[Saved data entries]
* * * *
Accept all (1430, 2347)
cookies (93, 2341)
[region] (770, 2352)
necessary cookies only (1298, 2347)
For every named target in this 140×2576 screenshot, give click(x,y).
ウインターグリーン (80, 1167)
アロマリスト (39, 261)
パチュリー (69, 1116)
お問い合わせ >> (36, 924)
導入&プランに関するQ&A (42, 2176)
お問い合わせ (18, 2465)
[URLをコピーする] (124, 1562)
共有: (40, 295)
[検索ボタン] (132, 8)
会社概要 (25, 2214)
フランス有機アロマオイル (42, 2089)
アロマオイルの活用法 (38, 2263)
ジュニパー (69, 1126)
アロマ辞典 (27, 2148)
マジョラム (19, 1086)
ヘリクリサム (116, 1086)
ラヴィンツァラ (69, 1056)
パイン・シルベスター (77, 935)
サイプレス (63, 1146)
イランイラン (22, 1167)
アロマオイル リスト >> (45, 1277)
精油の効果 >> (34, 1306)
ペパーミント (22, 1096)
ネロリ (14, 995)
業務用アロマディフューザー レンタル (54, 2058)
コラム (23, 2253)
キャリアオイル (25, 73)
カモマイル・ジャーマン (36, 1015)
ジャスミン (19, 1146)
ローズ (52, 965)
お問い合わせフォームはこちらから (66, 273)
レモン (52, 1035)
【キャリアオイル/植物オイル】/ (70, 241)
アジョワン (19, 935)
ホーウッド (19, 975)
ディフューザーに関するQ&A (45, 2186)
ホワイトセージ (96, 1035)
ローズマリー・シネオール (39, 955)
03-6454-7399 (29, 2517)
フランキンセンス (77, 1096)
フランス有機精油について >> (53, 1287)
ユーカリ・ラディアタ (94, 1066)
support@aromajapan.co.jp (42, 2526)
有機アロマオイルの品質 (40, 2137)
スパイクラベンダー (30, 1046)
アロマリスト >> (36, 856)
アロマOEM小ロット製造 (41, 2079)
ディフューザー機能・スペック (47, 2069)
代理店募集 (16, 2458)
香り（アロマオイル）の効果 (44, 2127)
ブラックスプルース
* * * *
**Your assignment**
Your answer should consist only of the lines from the one with "ウインターグリーン (80, 1167)" through the end of the data above, reproduced exactly.

**Solution to this problem**
ウインターグリーン (80, 1167)
アロマリスト (39, 261)
パチュリー (69, 1116)
お問い合わせ >> (36, 924)
導入&プランに関するQ&A (42, 2176)
お問い合わせ (18, 2465)
[URLをコピーする] (124, 1562)
共有: (40, 295)
[検索ボタン] (132, 8)
会社概要 (25, 2214)
フランス有機アロマオイル (42, 2089)
アロマオイルの活用法 (38, 2263)
ジュニパー (69, 1126)
アロマ辞典 (27, 2148)
マジョラム (19, 1086)
ヘリクリサム (116, 1086)
ラヴィンツァラ (69, 1056)
パイン・シルベスター (77, 935)
サイプレス (63, 1146)
イランイラン (22, 1167)
アロマオイル リスト >> (45, 1277)
精油の効果 >> (34, 1306)
ペパーミント (22, 1096)
ネロリ (14, 995)
業務用アロマディフューザー レンタル (54, 2058)
コラム (23, 2253)
キャリアオイル (25, 73)
カモマイル・ジャーマン (36, 1015)
ジャスミン (19, 1146)
ローズ (52, 965)
お問い合わせフォームはこちらから (66, 273)
レモン (52, 1035)
【キャリアオイル/植物オイル】/ (70, 241)
アジョワン (19, 935)
ホーウッド (19, 975)
ディフューザーに関するQ&A (45, 2186)
ホワイトセージ (96, 1035)
ローズマリー・シネオール (39, 955)
03-6454-7399 (29, 2517)
フランキンセンス (77, 1096)
フランス有機精油について >> (53, 1287)
ユーカリ・ラディアタ (94, 1066)
support@aromajapan.co.jp (42, 2526)
有機アロマオイルの品質 (40, 2137)
スパイクラベンダー (30, 1046)
アロマリスト >> (36, 856)
アロマOEM小ロット製造 (41, 2079)
ディフューザー機能・スペック (47, 2069)
代理店募集 (16, 2458)
香り（アロマオイル）の効果 (44, 2127)
ブラックスプルース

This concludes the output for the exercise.